- QUOTED TEXT
[start]

# What does this email mean?



## acwilliams (Feb 17, 2017)

Hi all, 
So I had my visa interview (for a tier five (youth mobility) visa) yesterday morning, and today I received the following email, in regards to my Visa application:
Dear
Regarding Visa Application:
For:
Your online application has been received in Sheffield, UK. Your application is currently being prepared for consideration by an Entry Clearance Officer.
If you have made a Settlement application (except for applications lodged in USA and Canada): you must ensure that your UK sponsor has sent all relevant supporting documentation to the visa section in Sheffield. The documents should be arranged in this order: application form and relevant Appendix* (See below); English language evidence; relationship documents; maintenance documents; accommodation documents. If documents are not received a decision will be taken on the basis on the information that has been provided.
Please note that UKVI aims to complete all Visit Visa applications within 15 working days and all Settlement Visa applications within 12 weeks of the application date. If it is not possible to complete your application within this timeframe a member of our team will contact you to explain why.
If you have paid for Priority Service, your application will be placed in front of the queue and assessed ahead of other non-priority visa applications. As indicated in the terms of service, the amount paid for the priority service, as well as the visa fees, is not refundable if the visa application is refused or if the decision is delayed.

[end]

- GIVEN RECORDS
[start]

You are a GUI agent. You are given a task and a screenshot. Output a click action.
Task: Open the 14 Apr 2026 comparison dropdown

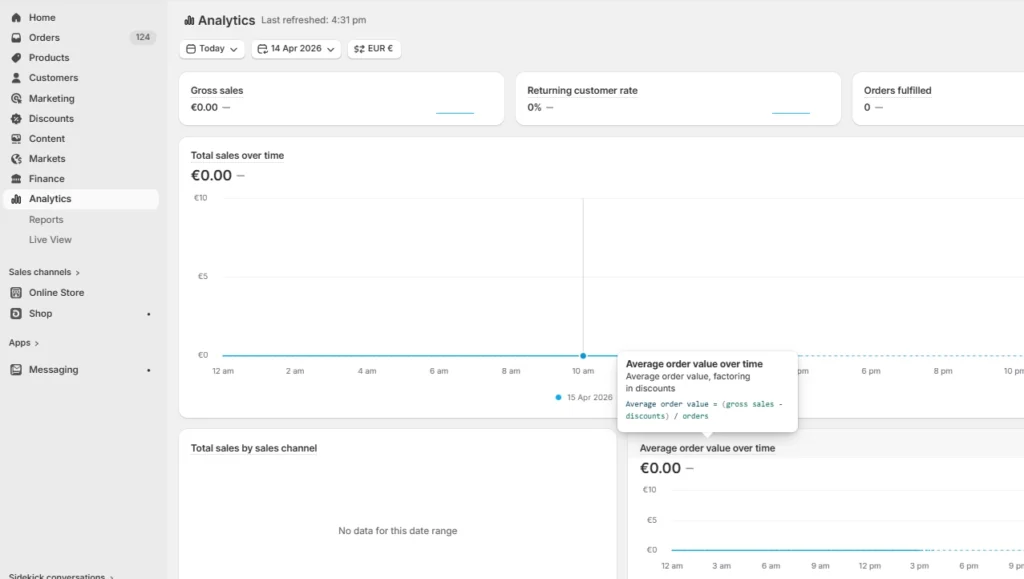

[end]
[start]

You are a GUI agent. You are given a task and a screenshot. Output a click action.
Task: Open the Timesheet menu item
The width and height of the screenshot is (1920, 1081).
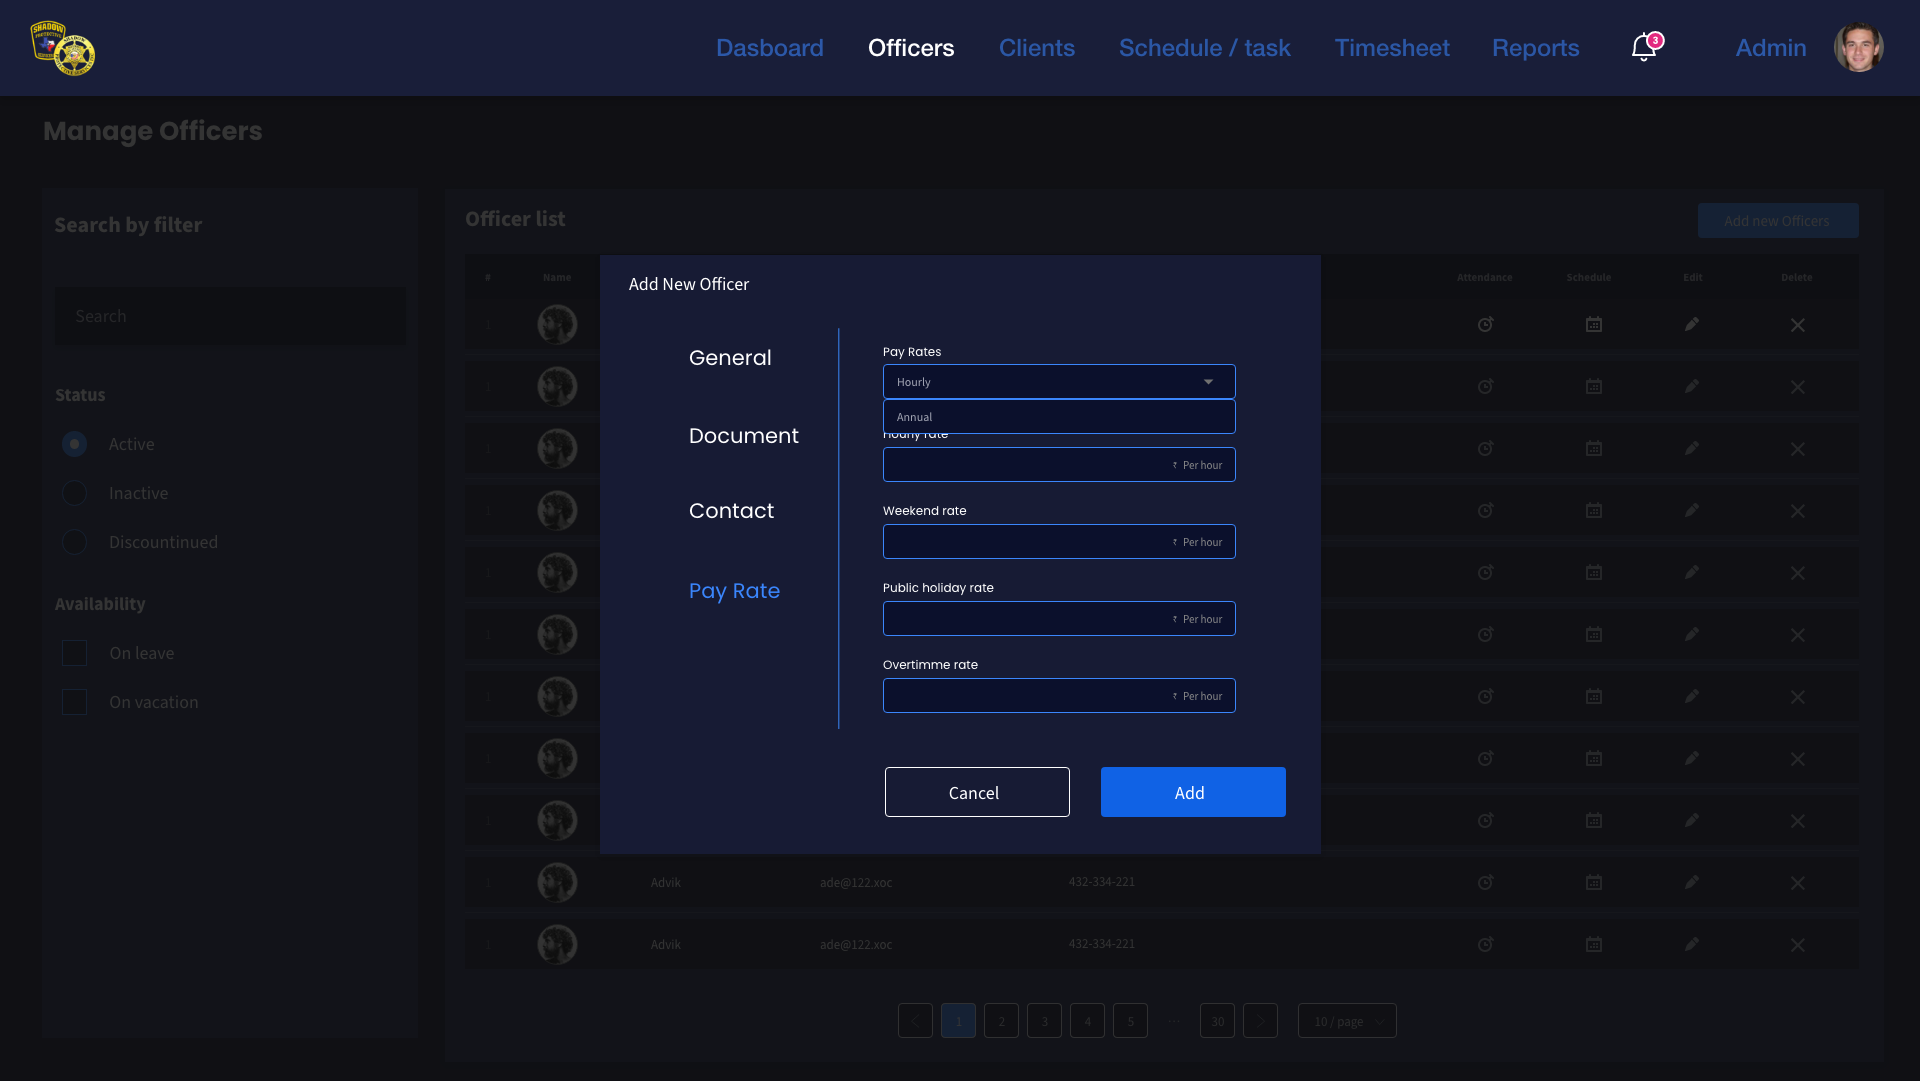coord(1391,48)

[end]

- PROBLEMS AND TASKS
(1) In the visa email thread, answer each question:
(a) What kind of visa did the poster apply for?
(b) Where was the online application received?
(c) Within how many working days does UKVI aim to complete Visit Visa applications?
(2) According to the visa email thread, what documents should a Settlement applicant's UK sponsor send, and in what order should they be arranged?

- LIST OF SOLUTIONS
(1)
(a) A tier five (youth mobility) visa.
(b) Sheffield, UK.
(c) 15 working days.

(2)
1. Application form and relevant Appendix
2. English language evidence
3. Relationship documents
4. Maintenance documents
5. Accommodation documents